LISTED RECORDS:
————

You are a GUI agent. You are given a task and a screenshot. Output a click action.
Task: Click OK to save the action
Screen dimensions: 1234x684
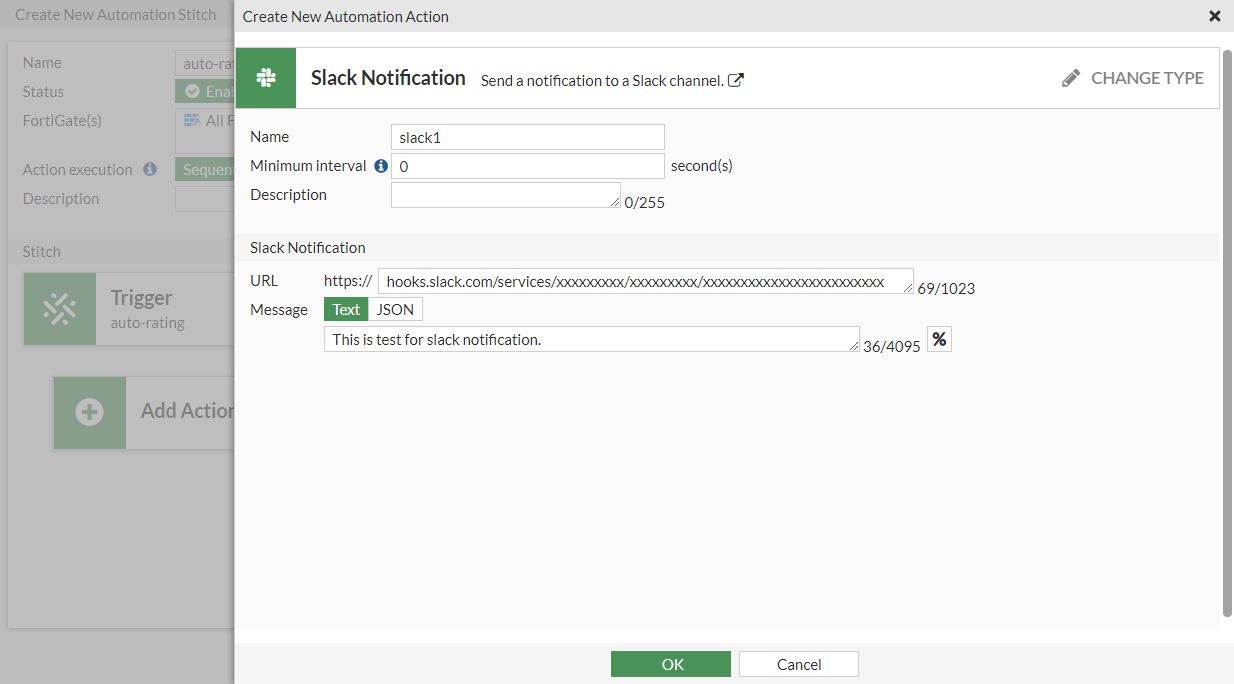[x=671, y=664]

————

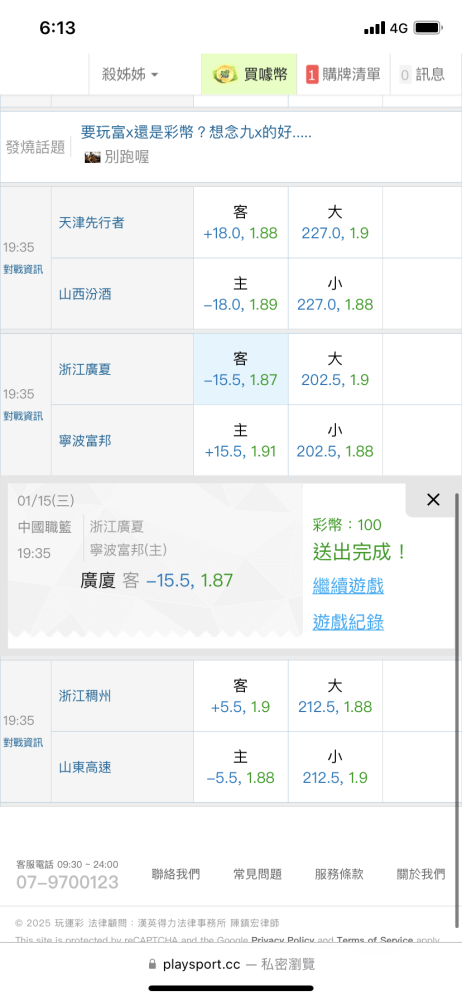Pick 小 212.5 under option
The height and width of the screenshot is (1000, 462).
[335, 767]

————

Count the lines of the data that hold the string "action", and give that number as the entire reply.

RESPONSE FOR THIS EXERCISE: 2